| Task to carry out |
Recast the lines below as a numbered list, dropping any blank lines and leaving the pictures out.

| Data supplied |

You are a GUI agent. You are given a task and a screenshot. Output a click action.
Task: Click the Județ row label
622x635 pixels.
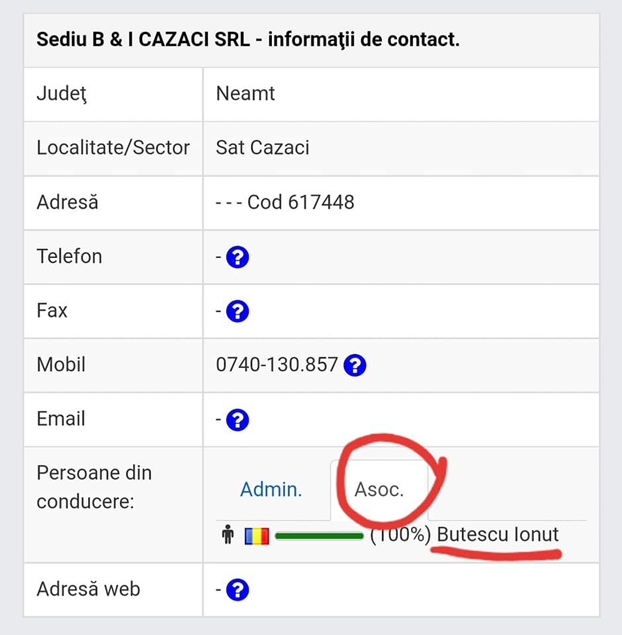(62, 94)
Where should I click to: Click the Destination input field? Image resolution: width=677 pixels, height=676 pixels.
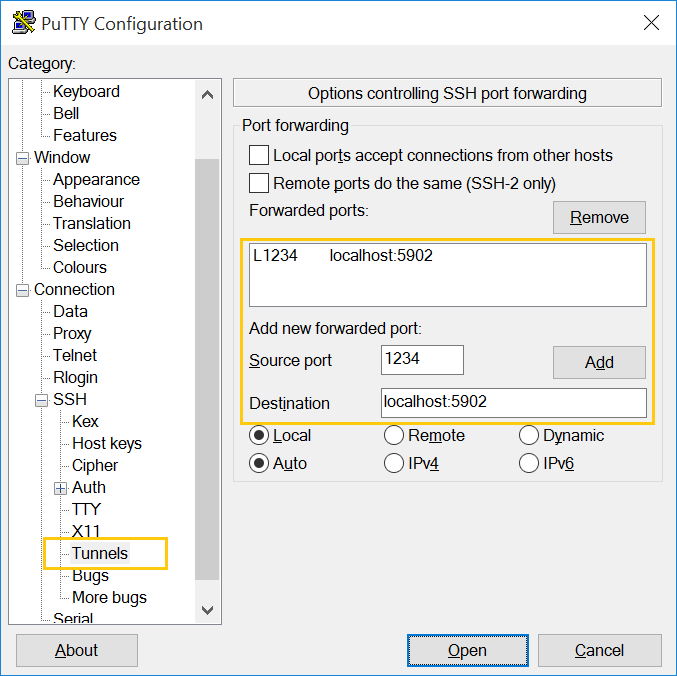point(514,403)
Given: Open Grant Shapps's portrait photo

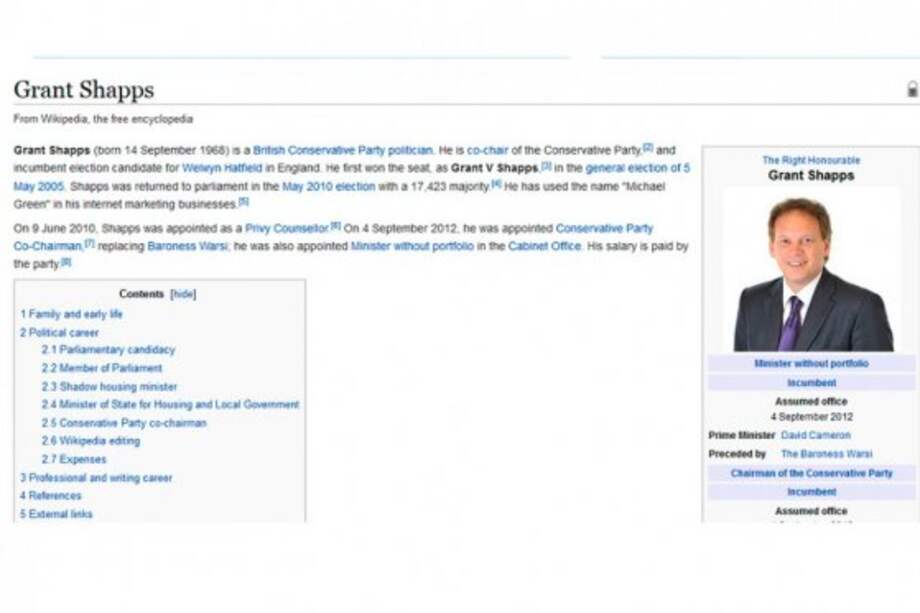Looking at the screenshot, I should click(x=812, y=270).
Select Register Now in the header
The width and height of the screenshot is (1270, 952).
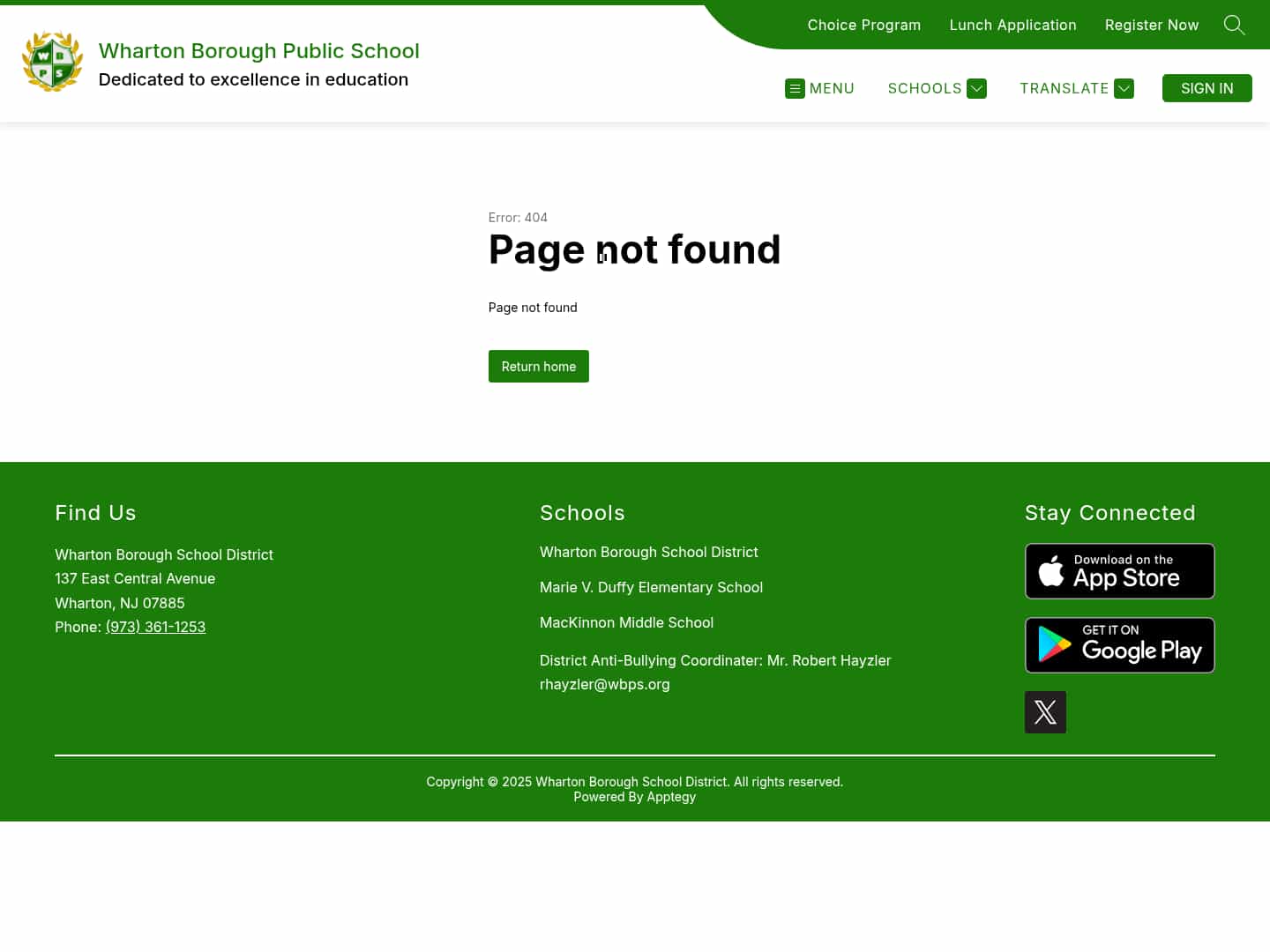coord(1152,25)
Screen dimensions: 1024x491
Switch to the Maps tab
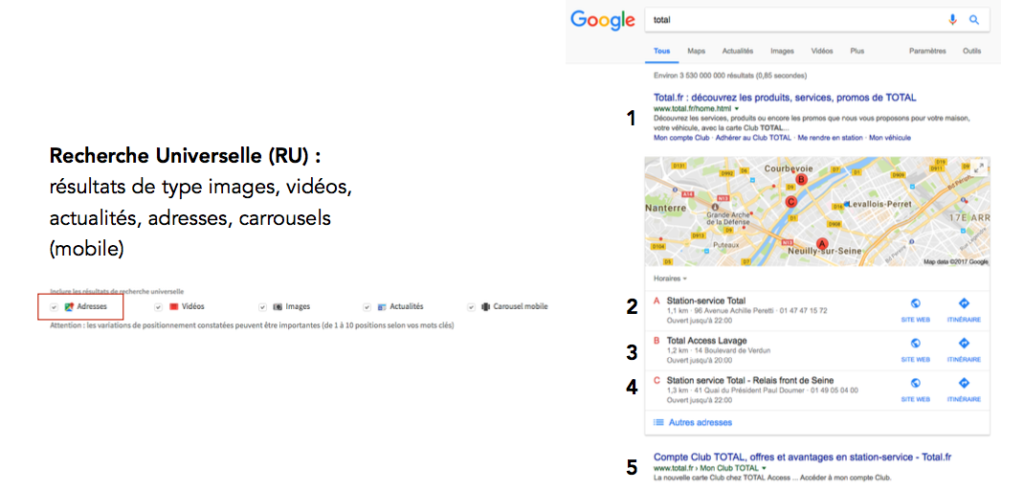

| Result |
1. You are a GUI agent. You are given a task and a screenshot. Output a click action.
2. Task: Click the Județ row label
3. 622x635 pixels.
4. (62, 94)
5. Where should I click to: Click the Destination input field? Image resolution: width=677 pixels, height=676 pixels.
6. point(514,403)
7. Given: Open Grant Shapps's portrait photo
8. Looking at the screenshot, I should click(x=812, y=270).
9. Select Register Now in the header
10. The width and height of the screenshot is (1270, 952).
11. coord(1152,25)
12. Screen dimensions: 1024x491
13. Switch to the Maps tab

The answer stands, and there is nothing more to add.